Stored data
*** Block opens ***

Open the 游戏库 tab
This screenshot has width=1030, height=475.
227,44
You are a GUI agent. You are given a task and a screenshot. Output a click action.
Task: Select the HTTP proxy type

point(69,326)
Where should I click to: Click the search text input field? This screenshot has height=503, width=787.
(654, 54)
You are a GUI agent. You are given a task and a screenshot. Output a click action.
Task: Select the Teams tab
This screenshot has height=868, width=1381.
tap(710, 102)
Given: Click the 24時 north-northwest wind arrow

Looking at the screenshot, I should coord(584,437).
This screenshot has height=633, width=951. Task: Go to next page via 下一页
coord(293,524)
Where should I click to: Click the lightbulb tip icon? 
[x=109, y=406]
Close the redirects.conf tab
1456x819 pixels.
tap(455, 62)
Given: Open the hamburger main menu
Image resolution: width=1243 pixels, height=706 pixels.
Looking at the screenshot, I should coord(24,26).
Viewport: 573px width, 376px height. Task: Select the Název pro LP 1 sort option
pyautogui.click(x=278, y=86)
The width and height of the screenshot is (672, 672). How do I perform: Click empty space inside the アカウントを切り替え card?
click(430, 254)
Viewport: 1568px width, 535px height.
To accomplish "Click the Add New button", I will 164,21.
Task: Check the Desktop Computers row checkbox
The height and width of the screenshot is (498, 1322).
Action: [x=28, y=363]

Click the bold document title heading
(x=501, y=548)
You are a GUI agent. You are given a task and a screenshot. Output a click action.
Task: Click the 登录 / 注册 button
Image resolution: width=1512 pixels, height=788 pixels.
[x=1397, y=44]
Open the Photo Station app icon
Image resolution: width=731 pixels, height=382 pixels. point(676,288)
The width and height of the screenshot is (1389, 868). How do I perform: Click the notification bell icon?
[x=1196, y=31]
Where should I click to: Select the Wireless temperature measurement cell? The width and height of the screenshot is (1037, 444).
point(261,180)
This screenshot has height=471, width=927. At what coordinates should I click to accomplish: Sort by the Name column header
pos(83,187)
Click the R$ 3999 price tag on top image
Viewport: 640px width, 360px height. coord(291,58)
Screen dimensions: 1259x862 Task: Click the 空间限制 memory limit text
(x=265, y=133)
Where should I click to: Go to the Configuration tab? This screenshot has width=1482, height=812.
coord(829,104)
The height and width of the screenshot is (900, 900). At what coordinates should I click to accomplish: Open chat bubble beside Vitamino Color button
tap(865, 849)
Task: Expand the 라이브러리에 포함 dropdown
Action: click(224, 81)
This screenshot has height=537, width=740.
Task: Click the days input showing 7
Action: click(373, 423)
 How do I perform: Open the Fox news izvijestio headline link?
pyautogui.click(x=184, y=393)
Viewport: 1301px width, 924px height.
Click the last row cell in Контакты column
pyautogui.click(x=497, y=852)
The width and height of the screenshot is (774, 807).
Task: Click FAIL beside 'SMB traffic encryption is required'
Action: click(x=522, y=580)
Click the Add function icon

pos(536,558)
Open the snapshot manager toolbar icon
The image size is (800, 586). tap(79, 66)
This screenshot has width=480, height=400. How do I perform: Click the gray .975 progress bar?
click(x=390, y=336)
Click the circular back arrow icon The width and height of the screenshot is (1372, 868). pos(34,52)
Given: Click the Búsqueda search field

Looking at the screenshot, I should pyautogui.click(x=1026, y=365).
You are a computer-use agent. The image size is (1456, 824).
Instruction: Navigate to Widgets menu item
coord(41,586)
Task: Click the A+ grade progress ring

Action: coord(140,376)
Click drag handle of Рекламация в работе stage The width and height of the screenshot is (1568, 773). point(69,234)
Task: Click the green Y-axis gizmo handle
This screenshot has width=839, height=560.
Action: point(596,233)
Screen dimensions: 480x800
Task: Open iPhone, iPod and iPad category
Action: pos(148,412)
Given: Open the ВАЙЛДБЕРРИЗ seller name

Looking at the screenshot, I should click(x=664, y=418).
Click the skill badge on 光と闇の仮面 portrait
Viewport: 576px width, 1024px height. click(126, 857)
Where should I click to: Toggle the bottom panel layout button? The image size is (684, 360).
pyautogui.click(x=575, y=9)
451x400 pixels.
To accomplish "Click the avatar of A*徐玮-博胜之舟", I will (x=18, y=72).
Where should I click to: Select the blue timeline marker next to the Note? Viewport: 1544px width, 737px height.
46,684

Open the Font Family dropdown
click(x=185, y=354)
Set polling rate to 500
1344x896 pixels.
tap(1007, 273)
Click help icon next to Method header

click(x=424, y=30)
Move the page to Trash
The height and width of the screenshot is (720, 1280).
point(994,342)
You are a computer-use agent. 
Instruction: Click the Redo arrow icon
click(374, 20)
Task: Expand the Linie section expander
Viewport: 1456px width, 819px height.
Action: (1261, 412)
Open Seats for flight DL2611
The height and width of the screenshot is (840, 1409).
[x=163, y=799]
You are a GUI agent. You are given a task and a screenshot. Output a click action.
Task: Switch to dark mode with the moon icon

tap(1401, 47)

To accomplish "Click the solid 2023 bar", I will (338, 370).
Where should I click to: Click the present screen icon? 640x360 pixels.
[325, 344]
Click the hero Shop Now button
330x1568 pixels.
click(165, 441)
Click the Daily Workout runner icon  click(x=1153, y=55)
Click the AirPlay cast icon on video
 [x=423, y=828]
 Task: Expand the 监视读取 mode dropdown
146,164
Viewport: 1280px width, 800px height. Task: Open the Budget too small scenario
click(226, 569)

*** Block closes ***

### TASK
Given the records above, return exactly the lines starting at the line containing "Given: Open the ВАЙЛДБЕРРИЗ seller name" and ending at the line containing "451x400 pixels.", including both.

### WRITTEN RESPONSE
Given: Open the ВАЙЛДБЕРРИЗ seller name

Looking at the screenshot, I should click(x=664, y=418).
Click the skill badge on 光と闇の仮面 portrait
Viewport: 576px width, 1024px height. click(126, 857)
Where should I click to: Toggle the bottom panel layout button? The image size is (684, 360).
pyautogui.click(x=575, y=9)
451x400 pixels.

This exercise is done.